>> start
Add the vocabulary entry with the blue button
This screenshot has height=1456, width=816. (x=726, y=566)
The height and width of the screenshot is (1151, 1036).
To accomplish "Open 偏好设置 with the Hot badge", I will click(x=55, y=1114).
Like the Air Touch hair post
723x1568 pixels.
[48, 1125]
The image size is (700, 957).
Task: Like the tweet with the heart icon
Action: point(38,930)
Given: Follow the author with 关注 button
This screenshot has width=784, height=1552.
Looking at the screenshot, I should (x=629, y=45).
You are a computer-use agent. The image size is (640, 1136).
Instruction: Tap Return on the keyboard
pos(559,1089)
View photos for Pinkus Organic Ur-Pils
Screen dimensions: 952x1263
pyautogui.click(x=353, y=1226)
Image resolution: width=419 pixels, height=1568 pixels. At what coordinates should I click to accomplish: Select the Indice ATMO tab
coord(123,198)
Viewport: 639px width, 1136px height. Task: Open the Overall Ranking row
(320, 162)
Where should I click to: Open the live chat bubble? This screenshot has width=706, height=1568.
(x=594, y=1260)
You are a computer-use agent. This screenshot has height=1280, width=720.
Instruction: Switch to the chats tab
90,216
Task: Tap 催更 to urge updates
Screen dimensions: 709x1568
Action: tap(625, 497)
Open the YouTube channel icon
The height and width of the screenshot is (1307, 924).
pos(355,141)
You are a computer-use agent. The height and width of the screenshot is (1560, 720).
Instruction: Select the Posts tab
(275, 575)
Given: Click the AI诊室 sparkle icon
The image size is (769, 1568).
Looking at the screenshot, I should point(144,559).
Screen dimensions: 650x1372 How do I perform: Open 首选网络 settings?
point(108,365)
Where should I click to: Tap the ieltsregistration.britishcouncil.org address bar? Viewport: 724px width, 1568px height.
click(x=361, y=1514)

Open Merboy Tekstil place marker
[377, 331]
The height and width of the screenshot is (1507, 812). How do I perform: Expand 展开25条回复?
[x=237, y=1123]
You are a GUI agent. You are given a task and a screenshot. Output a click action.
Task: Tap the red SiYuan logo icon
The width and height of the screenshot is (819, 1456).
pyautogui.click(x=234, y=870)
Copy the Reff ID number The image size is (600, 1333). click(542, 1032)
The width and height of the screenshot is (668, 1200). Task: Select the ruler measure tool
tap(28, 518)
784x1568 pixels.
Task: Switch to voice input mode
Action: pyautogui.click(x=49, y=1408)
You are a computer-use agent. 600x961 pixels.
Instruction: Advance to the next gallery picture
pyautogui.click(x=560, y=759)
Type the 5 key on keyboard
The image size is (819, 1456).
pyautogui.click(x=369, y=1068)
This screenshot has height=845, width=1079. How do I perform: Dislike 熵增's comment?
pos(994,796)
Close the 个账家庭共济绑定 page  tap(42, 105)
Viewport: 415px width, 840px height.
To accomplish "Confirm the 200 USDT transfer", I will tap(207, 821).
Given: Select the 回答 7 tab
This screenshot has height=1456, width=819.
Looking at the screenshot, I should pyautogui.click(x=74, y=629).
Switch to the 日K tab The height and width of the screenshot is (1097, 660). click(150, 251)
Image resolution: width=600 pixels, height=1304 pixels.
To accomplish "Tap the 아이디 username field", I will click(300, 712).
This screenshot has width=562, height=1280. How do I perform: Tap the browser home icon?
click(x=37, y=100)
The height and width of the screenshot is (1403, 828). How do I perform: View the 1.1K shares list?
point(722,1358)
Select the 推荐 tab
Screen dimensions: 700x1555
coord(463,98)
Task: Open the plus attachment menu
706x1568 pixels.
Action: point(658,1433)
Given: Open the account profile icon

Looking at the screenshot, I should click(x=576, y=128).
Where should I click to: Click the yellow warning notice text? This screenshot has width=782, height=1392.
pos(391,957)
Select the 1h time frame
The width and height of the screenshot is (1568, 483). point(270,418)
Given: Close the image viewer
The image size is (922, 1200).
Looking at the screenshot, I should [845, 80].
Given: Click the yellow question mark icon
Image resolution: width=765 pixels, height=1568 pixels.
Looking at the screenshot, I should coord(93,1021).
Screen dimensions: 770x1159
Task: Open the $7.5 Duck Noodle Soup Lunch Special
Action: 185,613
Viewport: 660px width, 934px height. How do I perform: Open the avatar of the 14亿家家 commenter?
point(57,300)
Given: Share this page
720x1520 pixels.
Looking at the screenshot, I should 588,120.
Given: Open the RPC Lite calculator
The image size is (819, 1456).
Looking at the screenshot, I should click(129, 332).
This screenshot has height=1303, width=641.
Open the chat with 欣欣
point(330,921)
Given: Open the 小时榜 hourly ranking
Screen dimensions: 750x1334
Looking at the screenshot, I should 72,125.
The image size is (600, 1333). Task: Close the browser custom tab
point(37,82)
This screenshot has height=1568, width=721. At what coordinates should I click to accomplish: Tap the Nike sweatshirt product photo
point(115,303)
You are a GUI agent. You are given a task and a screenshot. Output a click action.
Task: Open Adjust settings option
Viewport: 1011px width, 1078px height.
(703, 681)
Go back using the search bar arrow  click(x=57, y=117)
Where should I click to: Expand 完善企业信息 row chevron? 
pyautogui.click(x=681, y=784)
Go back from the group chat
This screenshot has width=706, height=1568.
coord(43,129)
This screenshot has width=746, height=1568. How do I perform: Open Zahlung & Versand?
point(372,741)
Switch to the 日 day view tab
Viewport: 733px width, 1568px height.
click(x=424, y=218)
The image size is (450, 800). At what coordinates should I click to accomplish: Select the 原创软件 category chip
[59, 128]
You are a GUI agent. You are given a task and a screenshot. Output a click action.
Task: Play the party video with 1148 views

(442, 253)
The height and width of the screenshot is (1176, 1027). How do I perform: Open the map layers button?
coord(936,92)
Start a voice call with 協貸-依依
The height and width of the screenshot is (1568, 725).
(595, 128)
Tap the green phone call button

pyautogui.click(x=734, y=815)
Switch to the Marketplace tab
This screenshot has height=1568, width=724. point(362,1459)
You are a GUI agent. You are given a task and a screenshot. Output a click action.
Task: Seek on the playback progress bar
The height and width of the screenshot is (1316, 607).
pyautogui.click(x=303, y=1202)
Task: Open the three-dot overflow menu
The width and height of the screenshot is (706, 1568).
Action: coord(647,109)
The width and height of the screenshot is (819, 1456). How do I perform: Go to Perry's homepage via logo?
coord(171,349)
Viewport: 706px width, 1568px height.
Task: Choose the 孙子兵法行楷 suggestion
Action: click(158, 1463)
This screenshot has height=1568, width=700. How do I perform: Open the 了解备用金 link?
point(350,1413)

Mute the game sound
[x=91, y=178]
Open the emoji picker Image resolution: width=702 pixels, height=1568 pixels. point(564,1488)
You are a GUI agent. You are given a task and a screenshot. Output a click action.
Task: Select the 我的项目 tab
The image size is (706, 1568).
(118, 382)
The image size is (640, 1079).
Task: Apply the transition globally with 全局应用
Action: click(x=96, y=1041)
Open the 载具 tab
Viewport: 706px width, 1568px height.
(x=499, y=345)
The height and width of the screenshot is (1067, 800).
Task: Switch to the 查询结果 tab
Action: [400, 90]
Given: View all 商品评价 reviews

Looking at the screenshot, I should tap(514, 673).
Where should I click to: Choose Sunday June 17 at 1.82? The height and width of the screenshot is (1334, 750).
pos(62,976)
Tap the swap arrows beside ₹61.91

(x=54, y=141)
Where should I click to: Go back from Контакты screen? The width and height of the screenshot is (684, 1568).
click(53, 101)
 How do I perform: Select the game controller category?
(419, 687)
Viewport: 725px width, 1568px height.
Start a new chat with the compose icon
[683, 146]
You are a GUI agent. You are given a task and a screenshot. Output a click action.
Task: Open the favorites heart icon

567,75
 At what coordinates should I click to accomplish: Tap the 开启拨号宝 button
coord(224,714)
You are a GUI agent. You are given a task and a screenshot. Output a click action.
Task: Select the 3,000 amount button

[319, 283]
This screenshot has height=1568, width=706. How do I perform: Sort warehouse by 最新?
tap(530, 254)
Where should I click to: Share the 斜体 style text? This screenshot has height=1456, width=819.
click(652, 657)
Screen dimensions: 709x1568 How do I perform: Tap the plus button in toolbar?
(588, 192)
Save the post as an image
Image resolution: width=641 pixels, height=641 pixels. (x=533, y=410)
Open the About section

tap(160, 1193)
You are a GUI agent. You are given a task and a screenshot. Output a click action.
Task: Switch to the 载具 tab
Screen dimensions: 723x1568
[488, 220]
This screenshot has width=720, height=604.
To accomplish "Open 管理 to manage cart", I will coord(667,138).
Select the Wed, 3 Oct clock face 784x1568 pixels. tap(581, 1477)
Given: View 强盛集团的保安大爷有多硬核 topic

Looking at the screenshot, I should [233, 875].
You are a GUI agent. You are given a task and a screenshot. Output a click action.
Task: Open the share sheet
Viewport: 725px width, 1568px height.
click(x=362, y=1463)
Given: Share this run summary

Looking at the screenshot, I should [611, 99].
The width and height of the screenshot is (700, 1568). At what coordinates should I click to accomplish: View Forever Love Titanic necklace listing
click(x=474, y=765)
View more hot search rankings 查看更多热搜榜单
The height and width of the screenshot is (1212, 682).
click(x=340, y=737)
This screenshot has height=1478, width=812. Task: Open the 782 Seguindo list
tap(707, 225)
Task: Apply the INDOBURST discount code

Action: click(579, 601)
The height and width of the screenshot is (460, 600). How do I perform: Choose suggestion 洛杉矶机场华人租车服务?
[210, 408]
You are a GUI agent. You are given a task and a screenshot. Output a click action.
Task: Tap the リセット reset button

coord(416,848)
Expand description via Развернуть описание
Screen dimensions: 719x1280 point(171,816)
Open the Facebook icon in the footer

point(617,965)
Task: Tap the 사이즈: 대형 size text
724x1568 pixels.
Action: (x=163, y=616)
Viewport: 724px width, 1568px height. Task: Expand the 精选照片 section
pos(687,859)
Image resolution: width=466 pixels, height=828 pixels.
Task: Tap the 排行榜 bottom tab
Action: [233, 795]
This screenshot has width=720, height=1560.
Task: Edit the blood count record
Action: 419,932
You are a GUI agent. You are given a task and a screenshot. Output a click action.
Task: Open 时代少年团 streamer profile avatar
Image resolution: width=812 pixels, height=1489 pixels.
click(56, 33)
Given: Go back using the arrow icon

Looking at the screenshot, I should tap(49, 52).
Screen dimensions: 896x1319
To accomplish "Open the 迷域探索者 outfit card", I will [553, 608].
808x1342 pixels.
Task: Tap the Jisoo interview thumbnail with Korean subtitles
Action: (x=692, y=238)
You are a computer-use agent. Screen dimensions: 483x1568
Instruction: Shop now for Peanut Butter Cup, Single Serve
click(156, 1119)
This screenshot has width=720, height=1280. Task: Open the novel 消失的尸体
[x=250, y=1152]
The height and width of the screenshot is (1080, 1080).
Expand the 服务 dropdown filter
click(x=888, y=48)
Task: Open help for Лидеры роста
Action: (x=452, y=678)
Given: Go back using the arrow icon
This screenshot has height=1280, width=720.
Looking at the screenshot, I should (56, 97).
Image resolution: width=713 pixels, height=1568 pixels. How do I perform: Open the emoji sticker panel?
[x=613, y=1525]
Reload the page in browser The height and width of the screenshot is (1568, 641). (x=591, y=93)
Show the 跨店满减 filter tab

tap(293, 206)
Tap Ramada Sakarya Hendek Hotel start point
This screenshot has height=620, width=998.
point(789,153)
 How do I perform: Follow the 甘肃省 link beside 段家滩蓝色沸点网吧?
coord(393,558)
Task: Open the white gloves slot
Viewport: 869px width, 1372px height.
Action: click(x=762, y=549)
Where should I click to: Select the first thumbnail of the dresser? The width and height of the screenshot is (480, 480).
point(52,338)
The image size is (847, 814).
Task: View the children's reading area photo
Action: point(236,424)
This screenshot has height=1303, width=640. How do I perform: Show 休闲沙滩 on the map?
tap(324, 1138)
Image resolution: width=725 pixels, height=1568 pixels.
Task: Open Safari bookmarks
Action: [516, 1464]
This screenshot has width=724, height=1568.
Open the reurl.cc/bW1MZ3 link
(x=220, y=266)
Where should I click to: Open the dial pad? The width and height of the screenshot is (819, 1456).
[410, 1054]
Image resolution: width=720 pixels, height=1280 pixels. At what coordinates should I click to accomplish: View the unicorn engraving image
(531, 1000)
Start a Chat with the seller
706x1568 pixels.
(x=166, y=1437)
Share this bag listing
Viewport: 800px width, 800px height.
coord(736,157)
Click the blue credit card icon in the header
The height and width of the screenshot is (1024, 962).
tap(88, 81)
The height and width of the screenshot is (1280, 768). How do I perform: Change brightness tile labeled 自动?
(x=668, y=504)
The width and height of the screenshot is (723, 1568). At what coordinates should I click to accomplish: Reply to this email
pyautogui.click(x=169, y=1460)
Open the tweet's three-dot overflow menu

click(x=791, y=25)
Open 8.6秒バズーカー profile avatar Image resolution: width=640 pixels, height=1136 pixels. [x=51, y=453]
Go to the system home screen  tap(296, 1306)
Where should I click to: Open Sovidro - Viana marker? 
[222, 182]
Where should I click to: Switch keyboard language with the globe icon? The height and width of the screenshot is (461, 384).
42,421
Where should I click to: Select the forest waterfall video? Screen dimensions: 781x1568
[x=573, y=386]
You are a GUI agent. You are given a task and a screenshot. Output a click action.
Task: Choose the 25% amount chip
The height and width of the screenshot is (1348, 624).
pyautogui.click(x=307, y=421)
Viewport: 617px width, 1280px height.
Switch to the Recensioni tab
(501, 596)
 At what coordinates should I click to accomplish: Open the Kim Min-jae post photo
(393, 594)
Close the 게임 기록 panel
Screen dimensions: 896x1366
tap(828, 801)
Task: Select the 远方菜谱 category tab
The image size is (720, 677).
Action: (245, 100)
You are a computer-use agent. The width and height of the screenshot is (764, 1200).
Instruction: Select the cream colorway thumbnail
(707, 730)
>> end
PROBLEM TO SOLVE: Output everything from the start of the data down to and including the line containing "Action: point(38,930)" as a numbered list, leaving out any blank lines.

TASK ANSWER:
1. Add the vocabulary entry with the blue button
2. This screenshot has height=1456, width=816. (x=726, y=566)
3. The height and width of the screenshot is (1151, 1036).
4. To accomplish "Open 偏好设置 with the Hot badge", I will click(x=55, y=1114).
5. Like the Air Touch hair post
6. 723x1568 pixels.
7. [48, 1125]
8. The image size is (700, 957).
9. Task: Like the tweet with the heart icon
10. Action: point(38,930)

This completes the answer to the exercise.